**Article:**
Support Questions

VamshiPadig · ‎12-17-2020

Can any one help me on my request please.

Input File Records

"ABC":"Mobile"|"XYZ":"Tablet"|"LKJ":"MAC"|"TIME":"US"

Need output like below

ABC |XYZ |LKJ |TIME

Mobile |Tablet |MAC | US

Am reading with databricks with pipe delimiter and its giving number of columns from there onwards how can move forward??

I used pyspark.sql.function.split method. am not getting requried ouput format.

I worked on all possible scenario's . Could you please me.

VamshiPadig · ‎12-18-2020

*Reading thhe file from lookup file and location and country,state column for each record
step 1:*

for line into lines:
SourceDf = sqlContext.read.format("csv").option("delimiter","|").load(line)
SourceDf.withColumn("Location",lit("us"))\
.withColumn("Country",lit("Richmnd"))\
.withColumn("State",lit("NY"))

**Data section:**
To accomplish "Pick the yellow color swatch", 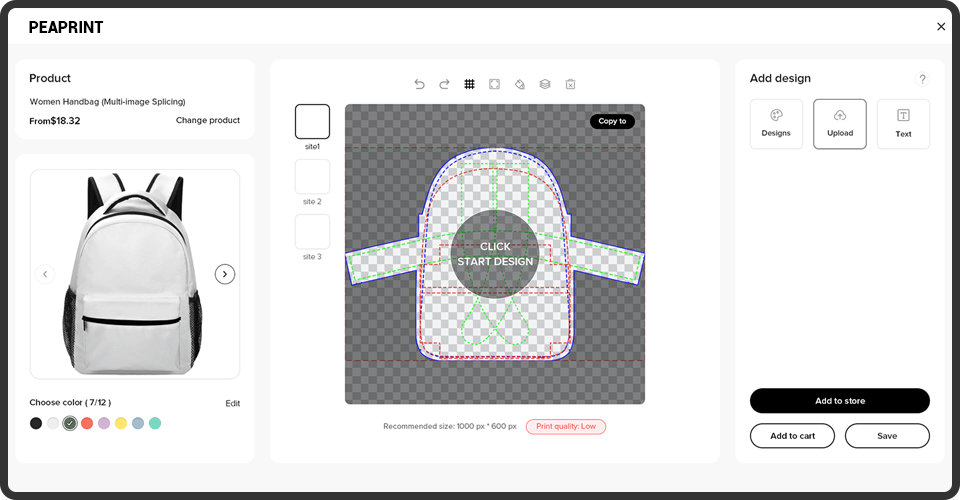I will [x=121, y=423].
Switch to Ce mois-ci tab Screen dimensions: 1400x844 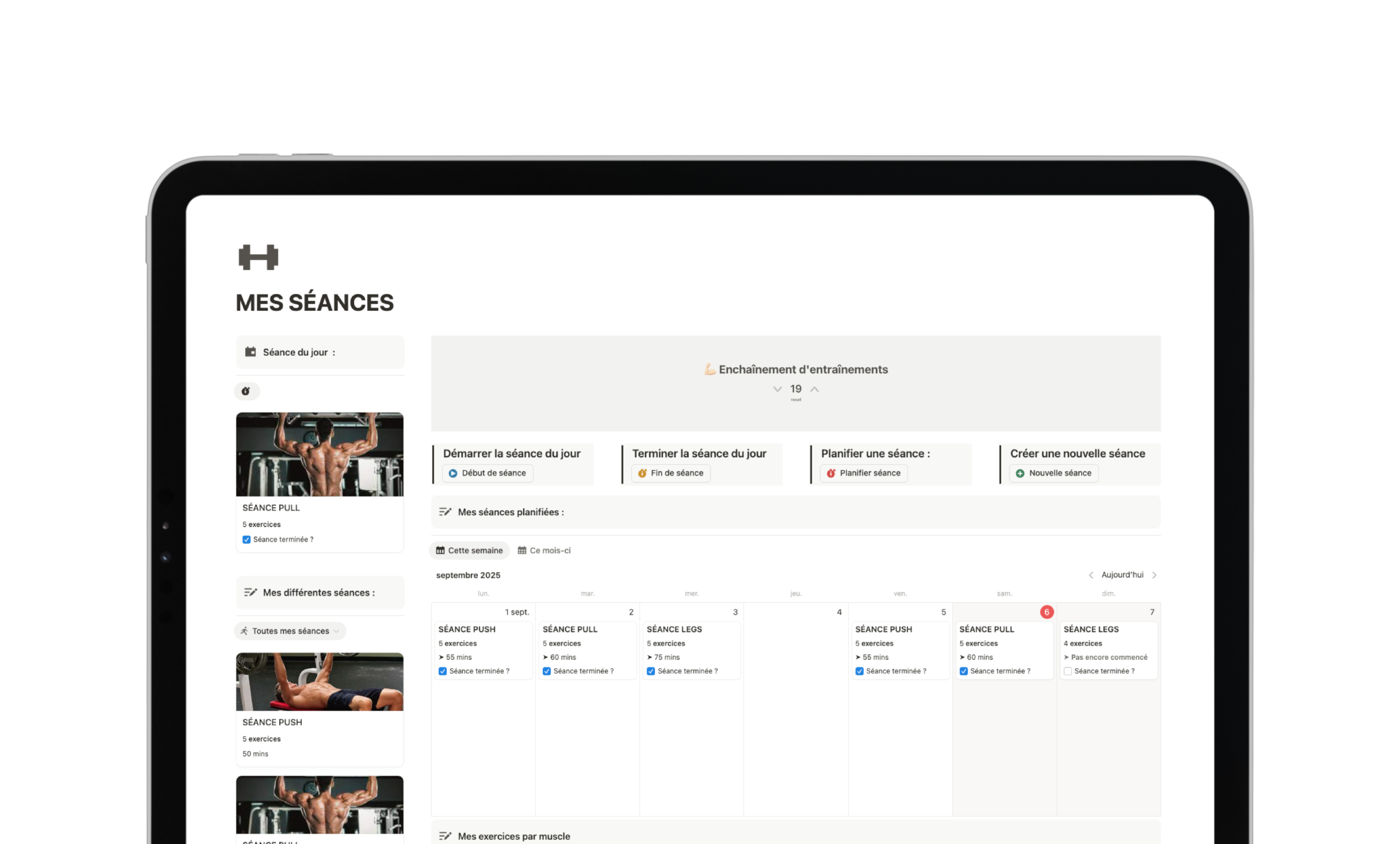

**Required work:**
A. Repeat the part of the Databricks forum thread from "ABC |XYZ |LKJ" up to and including "you please me.", word for word.
B. Write the next part of the Databricks forum thread, continuing from its last line.
Nothing in the data is needed here.

**Per-task outputs:**
A.
ABC |XYZ |LKJ |TIME

Mobile |Tablet |MAC | US

Am reading with databricks with pipe delimiter and its giving number of columns from there onwards how can move forward??

I used pyspark.sql.function.split method. am not getting requried ouput format.

I worked on all possible scenario's . Could you please me.

B.
*step 2:
looping each column from above DF and doing split operation but am getting only two column in KeyValueDf.*

for col_num in SopurceDf.column:
InterDF = pyspark.sql.fucntion.split(SourceDf[col_num],":")
KeyValueDF = SourceDf.withColumn("Column_Name",InterDF.get(0))\
.withColumn("Column_value",InterDf.get(1))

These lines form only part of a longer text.